● ABOUT THIS EXERCISE:
What is needed here is an exact copy of all the entries below.

-- Opening Marker --

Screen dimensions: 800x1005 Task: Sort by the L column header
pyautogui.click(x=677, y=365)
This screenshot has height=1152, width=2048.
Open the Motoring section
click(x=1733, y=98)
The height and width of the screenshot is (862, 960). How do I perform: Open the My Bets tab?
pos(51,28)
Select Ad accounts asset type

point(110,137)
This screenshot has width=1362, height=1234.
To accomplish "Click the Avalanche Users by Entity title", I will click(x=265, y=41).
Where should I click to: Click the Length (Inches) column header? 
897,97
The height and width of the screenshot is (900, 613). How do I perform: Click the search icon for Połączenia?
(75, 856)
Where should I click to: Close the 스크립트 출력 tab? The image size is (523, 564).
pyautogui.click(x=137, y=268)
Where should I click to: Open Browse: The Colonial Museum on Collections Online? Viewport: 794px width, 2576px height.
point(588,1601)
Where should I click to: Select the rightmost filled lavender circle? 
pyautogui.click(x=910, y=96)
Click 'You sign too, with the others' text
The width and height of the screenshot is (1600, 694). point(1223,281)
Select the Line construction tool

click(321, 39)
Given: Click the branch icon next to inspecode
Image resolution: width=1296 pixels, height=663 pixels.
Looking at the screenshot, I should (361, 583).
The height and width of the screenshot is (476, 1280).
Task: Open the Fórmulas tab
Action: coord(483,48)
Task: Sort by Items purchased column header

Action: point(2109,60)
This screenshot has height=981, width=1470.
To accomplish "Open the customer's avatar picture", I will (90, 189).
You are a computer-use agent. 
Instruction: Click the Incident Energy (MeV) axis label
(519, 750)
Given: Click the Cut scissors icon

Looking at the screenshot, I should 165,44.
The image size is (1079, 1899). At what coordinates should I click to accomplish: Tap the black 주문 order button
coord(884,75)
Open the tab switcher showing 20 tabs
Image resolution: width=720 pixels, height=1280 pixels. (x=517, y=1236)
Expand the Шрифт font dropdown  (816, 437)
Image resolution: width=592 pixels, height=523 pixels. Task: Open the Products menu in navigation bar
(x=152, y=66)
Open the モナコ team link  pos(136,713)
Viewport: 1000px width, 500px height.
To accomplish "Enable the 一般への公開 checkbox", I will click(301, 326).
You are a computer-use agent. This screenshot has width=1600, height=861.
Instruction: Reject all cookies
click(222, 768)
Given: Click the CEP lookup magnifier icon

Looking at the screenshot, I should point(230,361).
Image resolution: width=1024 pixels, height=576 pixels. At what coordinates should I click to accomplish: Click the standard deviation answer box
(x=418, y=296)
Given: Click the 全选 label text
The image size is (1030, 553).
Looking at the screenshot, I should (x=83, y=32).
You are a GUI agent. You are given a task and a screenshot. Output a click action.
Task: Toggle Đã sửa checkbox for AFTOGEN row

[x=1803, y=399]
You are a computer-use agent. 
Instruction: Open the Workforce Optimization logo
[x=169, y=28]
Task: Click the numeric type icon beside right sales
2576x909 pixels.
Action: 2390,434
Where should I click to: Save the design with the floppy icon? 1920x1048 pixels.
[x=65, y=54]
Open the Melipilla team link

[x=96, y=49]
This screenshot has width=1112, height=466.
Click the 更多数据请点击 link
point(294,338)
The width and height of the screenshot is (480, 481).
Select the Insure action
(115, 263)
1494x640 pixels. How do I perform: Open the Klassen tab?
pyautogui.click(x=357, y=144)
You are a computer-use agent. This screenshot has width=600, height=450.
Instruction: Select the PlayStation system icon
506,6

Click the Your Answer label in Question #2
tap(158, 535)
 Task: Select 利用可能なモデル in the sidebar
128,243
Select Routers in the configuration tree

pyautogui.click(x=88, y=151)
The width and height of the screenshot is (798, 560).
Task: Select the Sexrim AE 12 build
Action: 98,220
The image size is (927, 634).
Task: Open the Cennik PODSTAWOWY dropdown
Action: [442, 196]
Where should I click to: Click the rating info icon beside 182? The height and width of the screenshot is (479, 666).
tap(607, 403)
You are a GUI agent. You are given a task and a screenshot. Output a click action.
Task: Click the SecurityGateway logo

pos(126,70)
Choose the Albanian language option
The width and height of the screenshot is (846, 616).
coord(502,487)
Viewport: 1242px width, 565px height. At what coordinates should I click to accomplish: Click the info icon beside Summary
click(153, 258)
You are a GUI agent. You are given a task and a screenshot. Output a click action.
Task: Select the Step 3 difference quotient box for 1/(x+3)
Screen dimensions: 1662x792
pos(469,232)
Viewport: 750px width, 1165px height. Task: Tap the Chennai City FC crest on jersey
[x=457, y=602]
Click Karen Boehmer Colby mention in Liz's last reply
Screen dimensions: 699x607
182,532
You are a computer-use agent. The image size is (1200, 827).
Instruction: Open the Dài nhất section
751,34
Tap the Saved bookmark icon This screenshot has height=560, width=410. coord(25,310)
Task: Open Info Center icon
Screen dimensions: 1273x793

-- Closing Marker --

● SOLUTION:
Screen dimensions: 800x1005 Task: Sort by the L column header
pyautogui.click(x=677, y=365)
This screenshot has height=1152, width=2048.
Open the Motoring section
click(x=1733, y=98)
The height and width of the screenshot is (862, 960). How do I perform: Open the My Bets tab?
pos(51,28)
Select Ad accounts asset type

point(110,137)
This screenshot has width=1362, height=1234.
To accomplish "Click the Avalanche Users by Entity title", I will click(x=265, y=41).
Where should I click to: Click the Length (Inches) column header? 
897,97
The height and width of the screenshot is (900, 613). How do I perform: Click the search icon for Połączenia?
(75, 856)
Where should I click to: Close the 스크립트 출력 tab? The image size is (523, 564).
pyautogui.click(x=137, y=268)
Where should I click to: Open Browse: The Colonial Museum on Collections Online? Viewport: 794px width, 2576px height.
point(588,1601)
Where should I click to: Select the rightmost filled lavender circle? 
pyautogui.click(x=910, y=96)
Click 'You sign too, with the others' text
The width and height of the screenshot is (1600, 694). point(1223,281)
Select the Line construction tool

click(321, 39)
Given: Click the branch icon next to inspecode
Image resolution: width=1296 pixels, height=663 pixels.
Looking at the screenshot, I should (361, 583).
The height and width of the screenshot is (476, 1280).
Task: Open the Fórmulas tab
Action: coord(483,48)
Task: Sort by Items purchased column header

Action: point(2109,60)
This screenshot has height=981, width=1470.
To accomplish "Open the customer's avatar picture", I will (90, 189).
You are a computer-use agent. 
Instruction: Click the Incident Energy (MeV) axis label
(519, 750)
Given: Click the Cut scissors icon

Looking at the screenshot, I should 165,44.
The image size is (1079, 1899). At what coordinates should I click to accomplish: Tap the black 주문 order button
coord(884,75)
Open the tab switcher showing 20 tabs
Image resolution: width=720 pixels, height=1280 pixels. (x=517, y=1236)
Expand the Шрифт font dropdown  (816, 437)
Image resolution: width=592 pixels, height=523 pixels. Task: Open the Products menu in navigation bar
(x=152, y=66)
Open the モナコ team link  pos(136,713)
Viewport: 1000px width, 500px height.
To accomplish "Enable the 一般への公開 checkbox", I will click(301, 326).
You are a computer-use agent. This screenshot has width=1600, height=861.
Instruction: Reject all cookies
click(222, 768)
Given: Click the CEP lookup magnifier icon

Looking at the screenshot, I should point(230,361).
Image resolution: width=1024 pixels, height=576 pixels. At what coordinates should I click to accomplish: Click the standard deviation answer box
(x=418, y=296)
Given: Click the 全选 label text
The image size is (1030, 553).
Looking at the screenshot, I should (x=83, y=32).
You are a GUI agent. You are given a task and a screenshot. Output a click action.
Task: Toggle Đã sửa checkbox for AFTOGEN row

[x=1803, y=399]
You are a computer-use agent. 
Instruction: Open the Workforce Optimization logo
[x=169, y=28]
Task: Click the numeric type icon beside right sales
2576x909 pixels.
Action: 2390,434
Where should I click to: Save the design with the floppy icon? 1920x1048 pixels.
[x=65, y=54]
Open the Melipilla team link

[x=96, y=49]
This screenshot has width=1112, height=466.
Click the 更多数据请点击 link
point(294,338)
The width and height of the screenshot is (480, 481).
Select the Insure action
(115, 263)
1494x640 pixels. How do I perform: Open the Klassen tab?
pyautogui.click(x=357, y=144)
You are a computer-use agent. This screenshot has width=600, height=450.
Instruction: Select the PlayStation system icon
506,6

Click the Your Answer label in Question #2
tap(158, 535)
 Task: Select 利用可能なモデル in the sidebar
128,243
Select Routers in the configuration tree

pyautogui.click(x=88, y=151)
The width and height of the screenshot is (798, 560).
Task: Select the Sexrim AE 12 build
Action: 98,220
The image size is (927, 634).
Task: Open the Cennik PODSTAWOWY dropdown
Action: [442, 196]
Where should I click to: Click the rating info icon beside 182? The height and width of the screenshot is (479, 666).
tap(607, 403)
You are a GUI agent. You are given a task and a screenshot. Output a click action.
Task: Click the SecurityGateway logo

pos(126,70)
Choose the Albanian language option
The width and height of the screenshot is (846, 616).
coord(502,487)
Viewport: 1242px width, 565px height. At what coordinates should I click to accomplish: Click the info icon beside Summary
click(153, 258)
You are a GUI agent. You are given a task and a screenshot. Output a click action.
Task: Select the Step 3 difference quotient box for 1/(x+3)
Screen dimensions: 1662x792
pos(469,232)
Viewport: 750px width, 1165px height. Task: Tap the Chennai City FC crest on jersey
[x=457, y=602]
Click Karen Boehmer Colby mention in Liz's last reply
Screen dimensions: 699x607
182,532
You are a computer-use agent. The image size is (1200, 827).
Instruction: Open the Dài nhất section
751,34
Tap the Saved bookmark icon This screenshot has height=560, width=410. coord(25,310)
Task: Open Info Center icon
Screen dimensions: 1273x793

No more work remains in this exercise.